Complainte pour Ste. Catherine” (1977)

Video of Kate McGarrigle, with Rufus and Elvis Costello a year ago.

Surely one of the great live albums

Johnny Cash performed his historic concert at Folsom Prison on this date in 1968.

I hear the train a comin’
It’s rollin’ ’round the bend,
And I ain’t seen the sunshine,
Since, I don’t know when,
I’m stuck in Folsom Prison,
And time keeps draggin’ on,
But that train keeps a-rollin’,
On down to San Antone.

[The song itself was originally recorded at Sun in 1956.]

The Decade's 50 Most Important Recordings

From the All Songs Considered Blog:

Over the past few months, contributors to NPR Music have been combing their collections, reading listener nominations and putting together a list of the Decade’s 50 Most Important Recordings. Not our favorites, but the music that made an impact.

Here’s the full alphabetical list:

John Adams: On The Transmigration Of Souls
Animal Collective: Merriweather Post Pavilion
Arcade Fire: Funeral
The Bad Plus: These Are The Vistas
Beyonce: Dangerously In Love
Bon Iver: For Emma, Forever Ago
Bright Eyes: I’m Wide Awake, It’s Morning
Burial: Untrue
Clap Your Hands Say Yeah: S/T
Kelly Clarkson: Breakaway
Coldplay: A Rush Of Blood To The Head
Danger Mouse: The Grey Album
Death Cab For Cutie: Transatlanticism
The Decemberists: The Crane Wife
Eminem: The Marshall Mathers LP
The Flaming Lips: Yoshimi Battles The Pink Robots
Osvaldo Golijov: La Pasion Segun San Marcos (Saint Mark’s Passion)
Green Day: American Idiot
Iron And Wine: Our Endless Numbered Days
Jay-Z: The Blueprint
Norah Jones: Come Away With Me
Juanes: Fijate Bien
LCD Soundsystem: Sound Of Silver
Lil’ Wayne: Tha Carter III
Little Brother: The Listening
Yo-Yo Ma: Silk Road Journeys: When Strangers Meet
Mastodon: Leviathan
M.I.A.: Kala
Jason Moran: Black Stars
OutKast: Stankonia
Brad Paisley: 5th Gear
Panda Bear: Person Pitch
Robert Plant & Alison Krauss: Raising Sand
The Postal Service: Give Up
Radiohead: In Rainbows
Radiohead: Kid A
Shakira: Fijacion Oral, Vol. 1
Sigur Ros: ( )
Britney Spears: In The Zone
Sufjan Stevens: Illinois
The Strokes: Is This It
The Swell Season: Once Soundtrack
Ali Farka Toure & Toumani Diabate: In The Heart of the Moon
TV On The Radio: Return To Cookie Mountain
Various: Garden State Soundtrack
Various: O Brother, Where Art Thou? Soundtrack
Kanye West: The College Dropout
The White Stripes: White Blood Cells
Wilco: Yankee Hotel Foxtrot
Amy Winehouse: Back To Black

And here is where you can read about each.

I did it

Seventeen days ago I told how I had made a playlist of all my Christmas music (468 tracks). The list was designed so that once a song was played, it dropped off. Sometimes while I was blogging, sometimes while I was reading, sometimes while just listening, the playlist dwindled down, like a musical Advent calendar.

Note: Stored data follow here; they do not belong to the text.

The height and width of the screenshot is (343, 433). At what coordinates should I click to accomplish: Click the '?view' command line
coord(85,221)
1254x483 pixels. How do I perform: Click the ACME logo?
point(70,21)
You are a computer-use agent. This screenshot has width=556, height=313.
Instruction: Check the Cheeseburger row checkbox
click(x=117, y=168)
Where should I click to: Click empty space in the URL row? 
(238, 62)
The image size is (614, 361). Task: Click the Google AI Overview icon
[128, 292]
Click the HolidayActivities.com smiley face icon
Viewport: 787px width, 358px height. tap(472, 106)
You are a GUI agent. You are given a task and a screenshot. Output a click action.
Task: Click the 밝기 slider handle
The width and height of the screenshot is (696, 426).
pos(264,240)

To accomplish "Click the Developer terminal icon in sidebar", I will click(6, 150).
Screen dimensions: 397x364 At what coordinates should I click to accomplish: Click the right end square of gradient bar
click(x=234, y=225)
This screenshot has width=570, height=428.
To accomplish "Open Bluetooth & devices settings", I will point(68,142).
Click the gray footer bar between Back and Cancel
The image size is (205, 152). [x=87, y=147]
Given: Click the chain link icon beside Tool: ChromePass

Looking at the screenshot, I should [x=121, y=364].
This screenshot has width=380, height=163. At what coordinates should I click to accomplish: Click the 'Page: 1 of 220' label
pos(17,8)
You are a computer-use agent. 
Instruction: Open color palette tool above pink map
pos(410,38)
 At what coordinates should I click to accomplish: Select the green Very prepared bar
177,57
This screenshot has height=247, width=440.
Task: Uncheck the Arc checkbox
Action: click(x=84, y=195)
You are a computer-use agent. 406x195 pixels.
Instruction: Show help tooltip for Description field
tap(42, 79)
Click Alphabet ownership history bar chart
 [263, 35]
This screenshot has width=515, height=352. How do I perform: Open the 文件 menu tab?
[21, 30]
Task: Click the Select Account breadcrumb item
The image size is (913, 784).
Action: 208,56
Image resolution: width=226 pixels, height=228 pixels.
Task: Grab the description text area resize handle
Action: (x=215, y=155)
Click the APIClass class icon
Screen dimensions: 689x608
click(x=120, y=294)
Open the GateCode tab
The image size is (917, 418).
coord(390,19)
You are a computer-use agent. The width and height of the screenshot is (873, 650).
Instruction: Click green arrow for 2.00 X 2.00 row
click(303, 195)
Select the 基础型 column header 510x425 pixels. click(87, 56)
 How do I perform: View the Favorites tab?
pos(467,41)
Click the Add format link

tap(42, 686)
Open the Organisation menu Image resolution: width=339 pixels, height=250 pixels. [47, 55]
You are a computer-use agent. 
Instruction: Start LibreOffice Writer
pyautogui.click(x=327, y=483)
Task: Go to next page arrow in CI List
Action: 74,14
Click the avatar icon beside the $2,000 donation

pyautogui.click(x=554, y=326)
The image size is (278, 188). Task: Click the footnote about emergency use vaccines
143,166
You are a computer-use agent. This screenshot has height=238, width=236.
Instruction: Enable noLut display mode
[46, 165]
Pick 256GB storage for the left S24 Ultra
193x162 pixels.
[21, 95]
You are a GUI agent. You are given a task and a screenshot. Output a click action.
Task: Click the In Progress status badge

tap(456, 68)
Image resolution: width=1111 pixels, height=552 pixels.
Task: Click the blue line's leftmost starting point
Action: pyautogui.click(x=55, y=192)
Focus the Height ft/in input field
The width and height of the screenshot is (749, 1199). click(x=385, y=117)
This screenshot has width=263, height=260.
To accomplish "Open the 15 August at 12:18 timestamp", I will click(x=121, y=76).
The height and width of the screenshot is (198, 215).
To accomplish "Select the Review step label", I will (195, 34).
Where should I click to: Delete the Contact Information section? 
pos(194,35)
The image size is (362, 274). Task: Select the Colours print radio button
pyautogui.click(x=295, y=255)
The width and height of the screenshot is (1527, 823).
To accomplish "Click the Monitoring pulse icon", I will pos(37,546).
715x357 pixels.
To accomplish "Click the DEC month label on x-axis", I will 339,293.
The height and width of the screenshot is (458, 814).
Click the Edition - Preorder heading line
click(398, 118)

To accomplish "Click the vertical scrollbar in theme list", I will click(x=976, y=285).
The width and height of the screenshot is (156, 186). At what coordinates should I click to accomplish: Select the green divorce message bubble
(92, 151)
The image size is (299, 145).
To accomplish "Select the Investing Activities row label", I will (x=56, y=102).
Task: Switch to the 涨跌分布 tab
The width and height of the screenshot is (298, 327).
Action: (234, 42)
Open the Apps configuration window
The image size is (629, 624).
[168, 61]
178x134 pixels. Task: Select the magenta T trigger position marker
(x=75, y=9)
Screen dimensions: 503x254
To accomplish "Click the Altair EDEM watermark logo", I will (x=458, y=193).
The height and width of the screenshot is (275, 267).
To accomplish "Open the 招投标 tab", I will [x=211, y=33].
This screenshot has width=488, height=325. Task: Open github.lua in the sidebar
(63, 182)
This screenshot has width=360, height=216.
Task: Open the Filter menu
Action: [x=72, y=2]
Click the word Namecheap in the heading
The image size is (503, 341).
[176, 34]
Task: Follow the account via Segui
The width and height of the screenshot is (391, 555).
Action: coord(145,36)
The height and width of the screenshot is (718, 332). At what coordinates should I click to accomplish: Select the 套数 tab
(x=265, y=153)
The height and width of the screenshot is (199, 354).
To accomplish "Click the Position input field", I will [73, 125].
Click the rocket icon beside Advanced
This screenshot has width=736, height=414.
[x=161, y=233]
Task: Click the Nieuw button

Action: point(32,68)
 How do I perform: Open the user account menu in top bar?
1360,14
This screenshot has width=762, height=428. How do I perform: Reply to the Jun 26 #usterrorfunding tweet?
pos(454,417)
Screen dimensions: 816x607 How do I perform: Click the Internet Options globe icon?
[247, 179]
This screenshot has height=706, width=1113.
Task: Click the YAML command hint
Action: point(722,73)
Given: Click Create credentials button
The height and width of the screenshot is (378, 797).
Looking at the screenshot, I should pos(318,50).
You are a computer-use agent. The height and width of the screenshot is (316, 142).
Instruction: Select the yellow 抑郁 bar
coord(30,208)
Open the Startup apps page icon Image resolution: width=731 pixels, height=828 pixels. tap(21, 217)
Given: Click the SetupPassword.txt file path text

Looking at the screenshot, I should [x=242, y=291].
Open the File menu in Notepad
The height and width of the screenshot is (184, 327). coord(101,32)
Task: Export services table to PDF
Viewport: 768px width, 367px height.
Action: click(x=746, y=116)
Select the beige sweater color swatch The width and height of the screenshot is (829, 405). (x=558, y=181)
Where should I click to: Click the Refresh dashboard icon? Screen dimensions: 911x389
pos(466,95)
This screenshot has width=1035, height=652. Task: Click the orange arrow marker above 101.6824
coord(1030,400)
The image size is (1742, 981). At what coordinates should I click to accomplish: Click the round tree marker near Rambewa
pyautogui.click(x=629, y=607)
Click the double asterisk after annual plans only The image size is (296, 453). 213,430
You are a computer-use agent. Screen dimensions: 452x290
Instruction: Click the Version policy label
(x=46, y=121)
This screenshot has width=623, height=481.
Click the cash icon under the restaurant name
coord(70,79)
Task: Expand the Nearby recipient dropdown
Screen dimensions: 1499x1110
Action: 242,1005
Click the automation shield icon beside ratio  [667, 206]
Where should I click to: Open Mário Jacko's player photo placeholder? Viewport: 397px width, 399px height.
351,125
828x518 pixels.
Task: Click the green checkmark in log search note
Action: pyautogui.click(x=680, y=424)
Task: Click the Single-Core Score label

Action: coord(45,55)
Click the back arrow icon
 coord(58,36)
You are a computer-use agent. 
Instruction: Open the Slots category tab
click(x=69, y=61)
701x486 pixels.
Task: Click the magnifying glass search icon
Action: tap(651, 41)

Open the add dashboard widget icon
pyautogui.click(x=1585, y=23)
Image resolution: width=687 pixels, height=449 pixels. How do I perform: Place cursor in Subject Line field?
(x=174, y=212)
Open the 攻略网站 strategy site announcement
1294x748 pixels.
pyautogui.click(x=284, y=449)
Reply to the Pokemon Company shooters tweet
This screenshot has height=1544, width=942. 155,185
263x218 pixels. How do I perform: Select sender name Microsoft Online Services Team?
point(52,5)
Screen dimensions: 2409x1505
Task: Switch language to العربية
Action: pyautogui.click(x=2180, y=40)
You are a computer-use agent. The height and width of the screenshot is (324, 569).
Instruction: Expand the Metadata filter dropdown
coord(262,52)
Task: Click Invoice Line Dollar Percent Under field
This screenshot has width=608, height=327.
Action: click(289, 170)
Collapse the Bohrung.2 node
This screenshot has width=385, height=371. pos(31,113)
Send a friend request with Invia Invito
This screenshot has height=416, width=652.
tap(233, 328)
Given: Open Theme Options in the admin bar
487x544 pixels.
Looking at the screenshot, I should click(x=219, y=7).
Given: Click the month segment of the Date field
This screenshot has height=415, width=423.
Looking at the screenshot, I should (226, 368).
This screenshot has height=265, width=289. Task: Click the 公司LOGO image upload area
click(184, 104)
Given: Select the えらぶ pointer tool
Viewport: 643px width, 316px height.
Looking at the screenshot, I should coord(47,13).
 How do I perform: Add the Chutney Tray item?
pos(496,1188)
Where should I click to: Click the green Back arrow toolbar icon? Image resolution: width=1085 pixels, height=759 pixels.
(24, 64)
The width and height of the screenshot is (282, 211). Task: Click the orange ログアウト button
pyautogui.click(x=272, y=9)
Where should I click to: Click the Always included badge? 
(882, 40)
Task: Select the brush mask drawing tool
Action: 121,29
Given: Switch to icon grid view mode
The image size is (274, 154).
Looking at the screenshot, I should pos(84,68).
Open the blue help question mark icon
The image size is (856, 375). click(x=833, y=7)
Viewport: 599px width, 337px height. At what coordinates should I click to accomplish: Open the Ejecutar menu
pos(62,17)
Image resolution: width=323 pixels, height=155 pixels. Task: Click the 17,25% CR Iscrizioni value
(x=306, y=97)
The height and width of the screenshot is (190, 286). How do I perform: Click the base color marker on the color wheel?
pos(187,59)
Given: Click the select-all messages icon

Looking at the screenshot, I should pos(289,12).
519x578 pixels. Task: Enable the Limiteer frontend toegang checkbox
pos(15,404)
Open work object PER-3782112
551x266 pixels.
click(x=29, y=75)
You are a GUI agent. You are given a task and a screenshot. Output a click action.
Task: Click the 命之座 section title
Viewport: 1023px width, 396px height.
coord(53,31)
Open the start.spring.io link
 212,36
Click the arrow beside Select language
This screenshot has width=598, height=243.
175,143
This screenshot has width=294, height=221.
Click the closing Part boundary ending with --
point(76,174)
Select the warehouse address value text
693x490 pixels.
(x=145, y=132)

It’s on the next-to-last song right now, “White Christmas” by Bing Crosby. Really, the best-selling Christmas song ever.

[To be fair, there were two copies of “White Christmas” by Crosby among the 468 tracks, so the odds were a little less. The very last song was something I’d never heard of or care to hear again, a new-age kind of composition.]

Tim McGraw Ropes Decade’s Most Played Single

[T]he most-played song on any [radio] station from Jan. 1, 2000, to Dec. 17, 2009, was Tim McGraw’s “Something Like That,” released in 1999. It received 487,343 spins, beating out the most popular song on Top 40 radio, Usher’s “Yeah!,” from 2004, by a fair margin. “Yeah!,” featuring Ludacris and Lil Jon, has been spun 416,267 times.

ArtsBeat Blog has the top song in each genre.

I’m pretty sure I’ve heard the Eagles’ “Take It Easy” on the radio 487,343 times.